→ **Task directions**: For this exercise, restate word for word only the lines from the first line of the data to the line containing "You are a computer-use agent. The height".

→ **Record excerpts**:
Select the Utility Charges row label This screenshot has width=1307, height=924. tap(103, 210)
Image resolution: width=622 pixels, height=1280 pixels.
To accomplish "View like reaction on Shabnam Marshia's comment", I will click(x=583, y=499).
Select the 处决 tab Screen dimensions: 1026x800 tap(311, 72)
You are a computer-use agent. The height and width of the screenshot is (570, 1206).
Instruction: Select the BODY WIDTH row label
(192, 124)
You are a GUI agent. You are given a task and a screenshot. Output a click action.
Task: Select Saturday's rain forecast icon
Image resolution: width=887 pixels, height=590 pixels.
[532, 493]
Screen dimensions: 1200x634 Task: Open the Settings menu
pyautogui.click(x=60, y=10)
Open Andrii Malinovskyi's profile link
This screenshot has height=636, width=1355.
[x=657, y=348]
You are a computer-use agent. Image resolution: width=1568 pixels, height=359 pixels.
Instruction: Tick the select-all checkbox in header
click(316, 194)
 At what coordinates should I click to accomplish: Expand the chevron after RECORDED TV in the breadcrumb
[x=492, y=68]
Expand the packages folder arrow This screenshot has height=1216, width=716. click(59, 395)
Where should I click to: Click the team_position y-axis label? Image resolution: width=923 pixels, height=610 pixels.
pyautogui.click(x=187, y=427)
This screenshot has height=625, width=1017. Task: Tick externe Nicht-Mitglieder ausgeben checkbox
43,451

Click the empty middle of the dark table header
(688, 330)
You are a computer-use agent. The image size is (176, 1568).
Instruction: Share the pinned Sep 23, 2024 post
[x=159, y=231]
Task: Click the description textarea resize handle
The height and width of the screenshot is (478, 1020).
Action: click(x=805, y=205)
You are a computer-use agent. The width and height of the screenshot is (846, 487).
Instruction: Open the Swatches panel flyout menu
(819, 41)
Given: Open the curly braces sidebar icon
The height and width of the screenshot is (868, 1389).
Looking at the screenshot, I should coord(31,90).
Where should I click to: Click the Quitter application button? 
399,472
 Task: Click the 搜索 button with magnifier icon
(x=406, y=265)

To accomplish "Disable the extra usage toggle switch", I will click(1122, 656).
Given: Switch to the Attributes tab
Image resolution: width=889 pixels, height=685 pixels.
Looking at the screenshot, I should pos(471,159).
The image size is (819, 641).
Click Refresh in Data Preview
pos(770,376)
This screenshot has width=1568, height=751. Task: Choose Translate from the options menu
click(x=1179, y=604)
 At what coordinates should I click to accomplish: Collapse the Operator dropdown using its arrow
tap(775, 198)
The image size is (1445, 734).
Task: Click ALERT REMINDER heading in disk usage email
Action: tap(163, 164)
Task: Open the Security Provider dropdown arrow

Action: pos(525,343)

→ **Your response**:
Select the Utility Charges row label This screenshot has width=1307, height=924. tap(103, 210)
Image resolution: width=622 pixels, height=1280 pixels.
To accomplish "View like reaction on Shabnam Marshia's comment", I will click(x=583, y=499).
Select the 处决 tab Screen dimensions: 1026x800 tap(311, 72)
You are a computer-use agent. The height and width of the screenshot is (570, 1206).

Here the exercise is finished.